Sometimes, however, a lump in the neck resulting from the cancer's spread to a lymph node (metastasis) may be noticed before any other symptoms.
To make the diagnosis, a doctor initially examines the larynx with a thin, flexible viewing tube used for direct viewing of the larynx (laryngoscope) and removes a tissue sample for examination under a microscope (biopsy). A biopsy is most often done in the operating room with the person under general anesthesia. If cancer is present, the person also may undergo staging tests, including a chest x-ray, a computed tomography (CT) scan of the neck and chest, and a positron emission tomography (PET) scan, to determine how far the cancer has spread.
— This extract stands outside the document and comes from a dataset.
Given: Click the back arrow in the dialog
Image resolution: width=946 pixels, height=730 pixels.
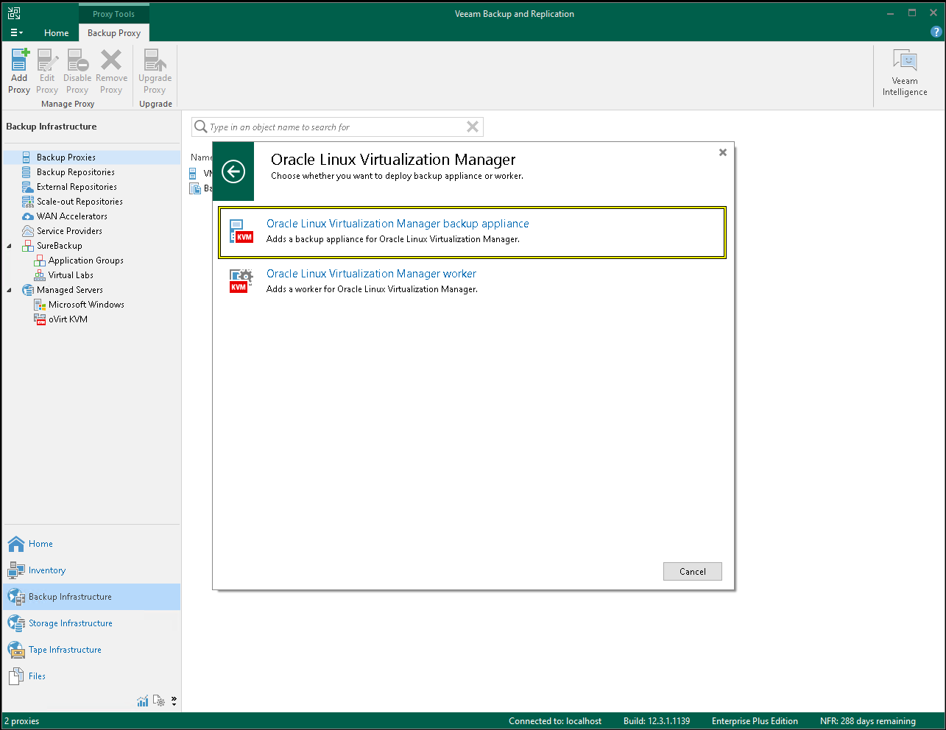Looking at the screenshot, I should tap(233, 171).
The larger the laryngeal cancer is and the more it has spread, the worse the prognosis. If the tumor also has invaded muscle, bone, or cartilage, cure is less likely. About 85 to 95% of people with small vocal cord cancers that have not spread anywhere (metastasized) survive for 5 years, compared with fewer than 50% of those who have laryngeal cancers that have spread to the local lymph nodes. For people who have cancers that have spread beyond the local lymph nodes, the chance of surviving longer than 5 years is about 35%.
Treatment of laryngeal cancer depends on the stage and the precise location of the cancer.
For early stage cancer, doctors may use either surgery or radiation therapy. When the vocal cords are affected, doctors may prefer radiation therapy over surgery because it may preserve the person's normal voice. However, for very early-stage laryngeal cancers, doctors may prefer laser microsurgery over radiation therapy, because it can be as effective and, unlike radiation, can be completed in a single treatment. Laser microsurgery uses a high-energy beam of light (a laser beam) as a precision cutting tool. Unlike traditional surgery using a scalpel that can affect the person's voice, laser surgery does not usually harm the person's voice. For larger laryngeal tumors, using a laryngoscope to remove the tumor has gained in popularity and is a viable alternative to radiation. This method reduces swallowing and speech problems compared to surgery done through a neck incision.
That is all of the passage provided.